━━ Data to use ━━

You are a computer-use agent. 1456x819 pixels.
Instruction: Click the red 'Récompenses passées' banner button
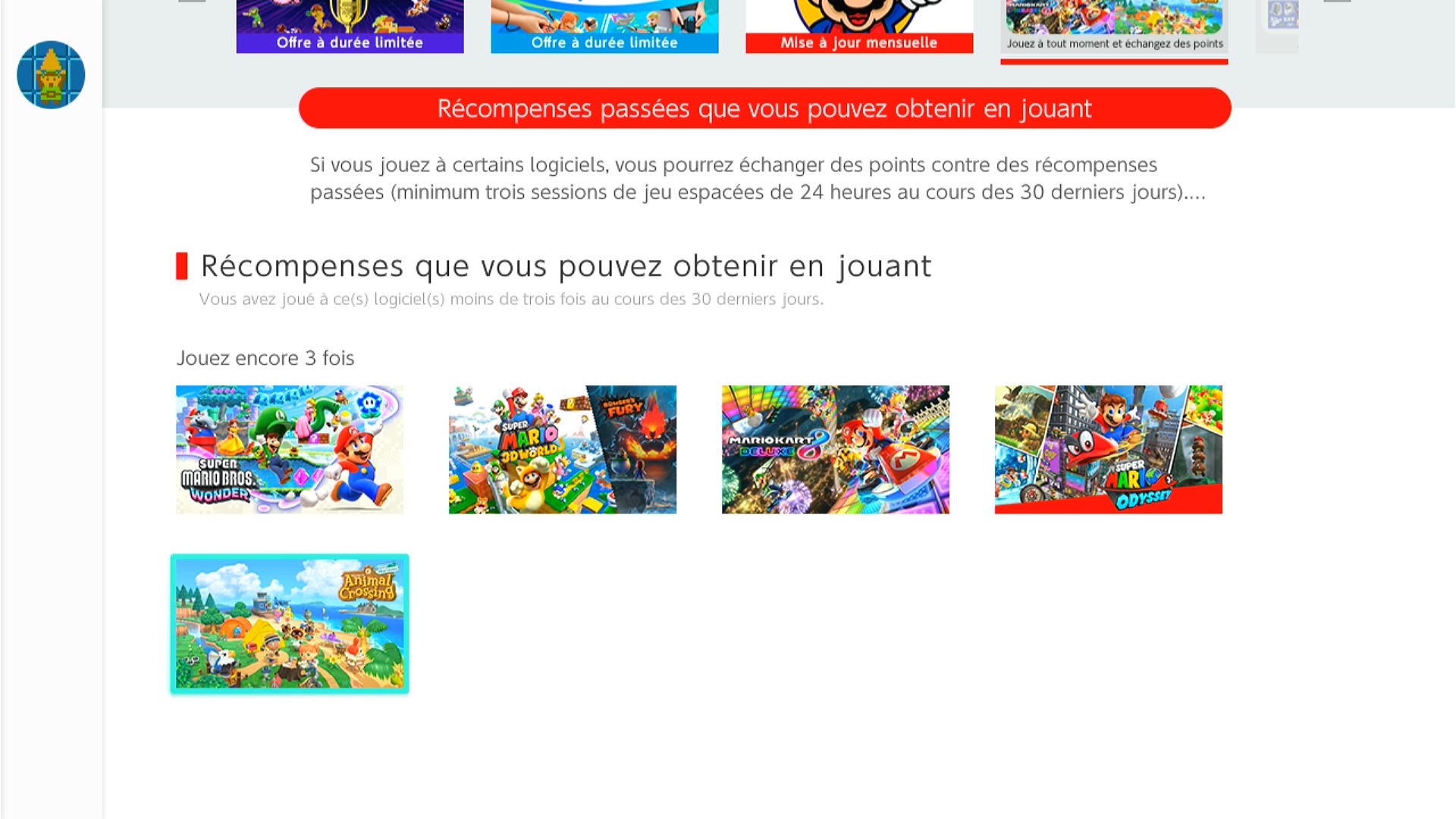click(764, 108)
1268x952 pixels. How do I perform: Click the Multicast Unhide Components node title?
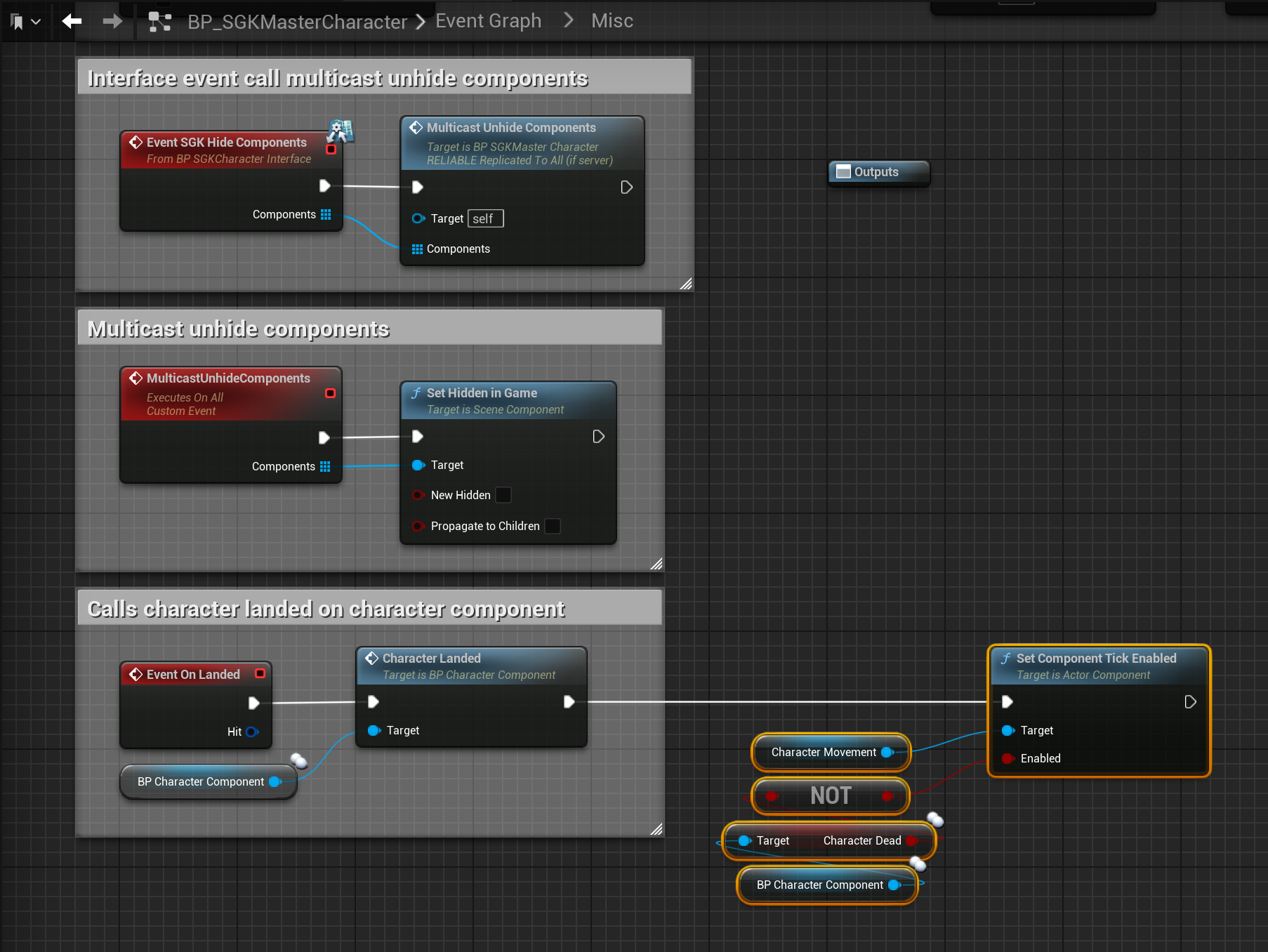click(x=511, y=128)
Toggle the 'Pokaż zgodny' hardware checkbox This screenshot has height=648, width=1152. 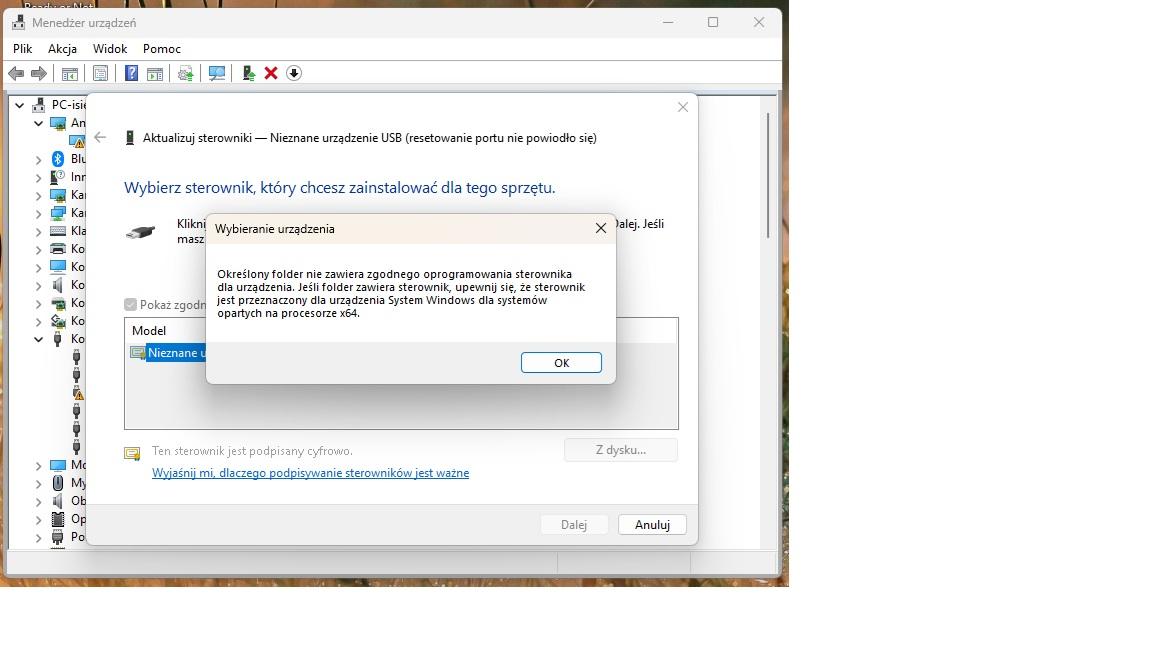point(130,305)
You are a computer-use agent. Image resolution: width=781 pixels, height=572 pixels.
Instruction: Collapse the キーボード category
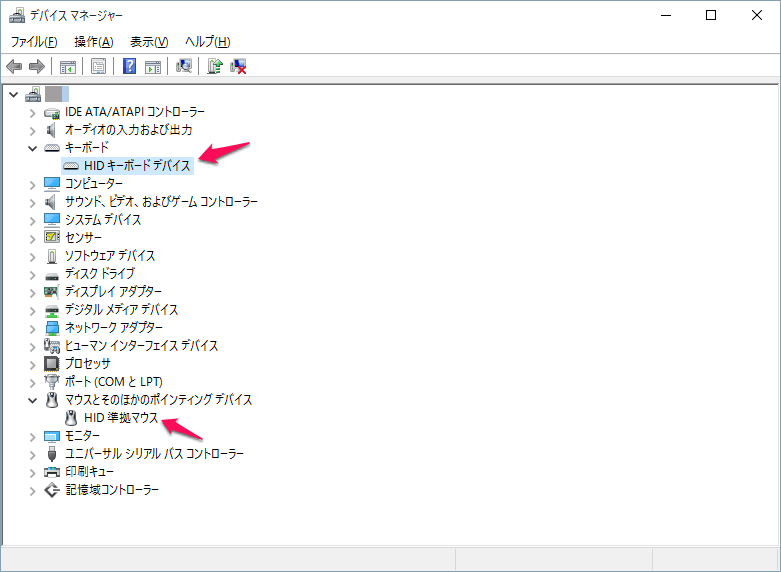pos(32,147)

━━━

The problem> If a line in the entries holds the string "agent", copy it.

Answer to this exercise>
You are a computer-use agent. 1456x819 pixels.
You are a computer-use agent. Image resolution: width=781 pixels, height=572 pixels.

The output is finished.